## EXERCISE PROMPT
Every record that follows should be written out word for word; the pictures stay out.
--
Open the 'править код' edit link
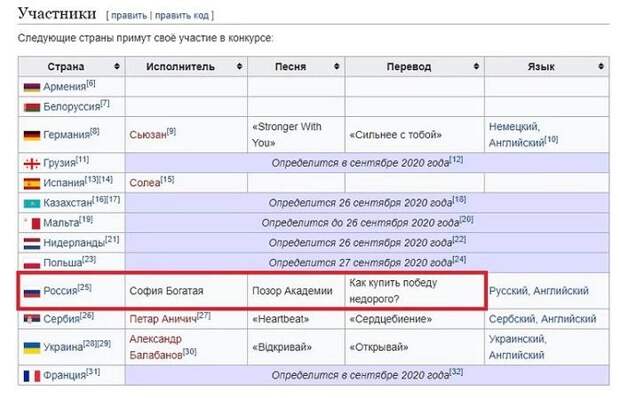The height and width of the screenshot is (398, 620). pos(181,15)
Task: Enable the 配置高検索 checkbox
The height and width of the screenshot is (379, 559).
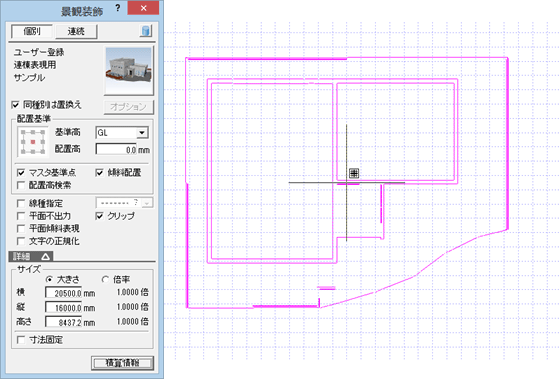Action: (21, 185)
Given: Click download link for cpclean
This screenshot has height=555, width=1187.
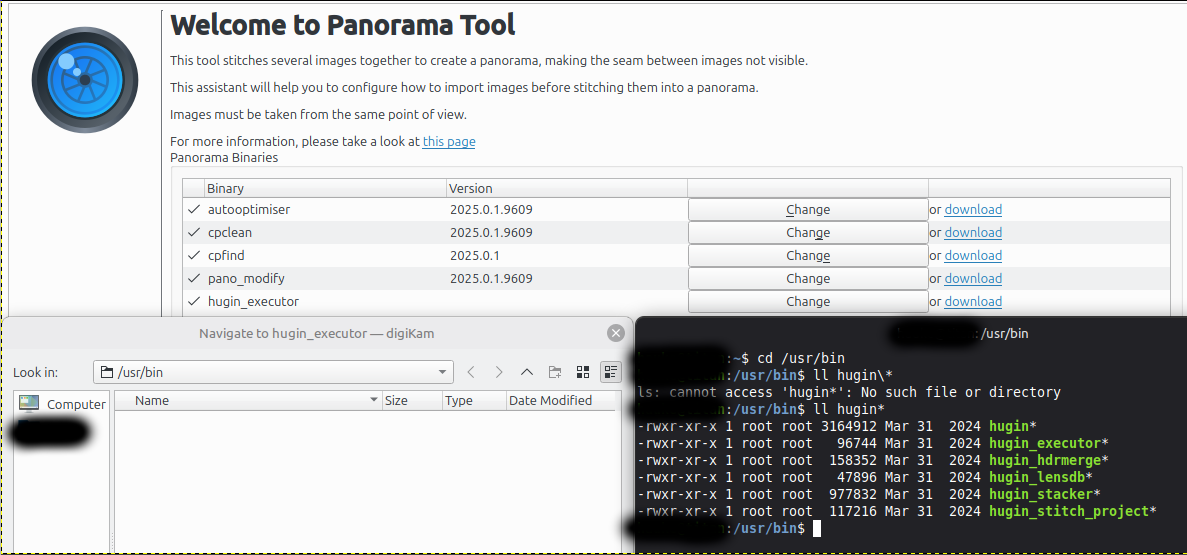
--
## SOLUTION TO THE EXERCISE
Open the 'править код' edit link
The height and width of the screenshot is (398, 620). pos(181,15)
Task: Enable the 配置高検索 checkbox
The height and width of the screenshot is (379, 559).
Action: (21, 185)
Given: Click download link for cpclean
This screenshot has height=555, width=1187.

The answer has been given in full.